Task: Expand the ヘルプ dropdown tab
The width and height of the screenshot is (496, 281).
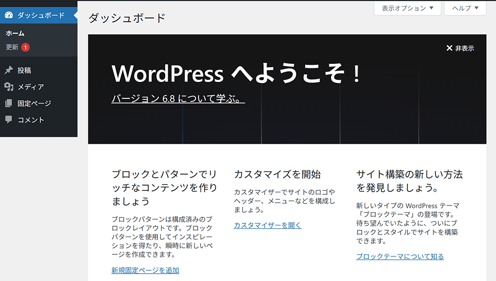Action: pyautogui.click(x=465, y=8)
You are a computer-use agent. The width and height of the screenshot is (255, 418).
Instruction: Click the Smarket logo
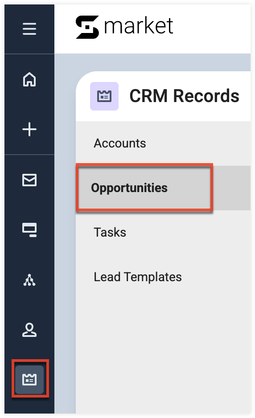[124, 27]
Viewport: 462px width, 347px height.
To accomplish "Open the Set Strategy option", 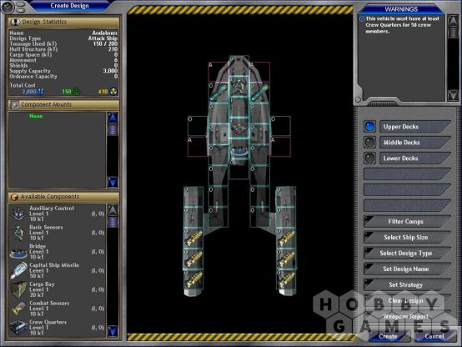I will coord(407,284).
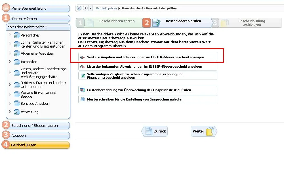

═══

With the pictures omitted, set down each line exactly, starting at the first line of the records above and ending with the line that contains "Viewport: 462px width, 347px height.".

Task: Expand the ヘルプ dropdown tab
The width and height of the screenshot is (496, 281).
Action: pyautogui.click(x=465, y=8)
You are a computer-use agent. The width and height of the screenshot is (255, 418).
Instruction: Click the Smarket logo
[124, 27]
Viewport: 462px width, 347px height.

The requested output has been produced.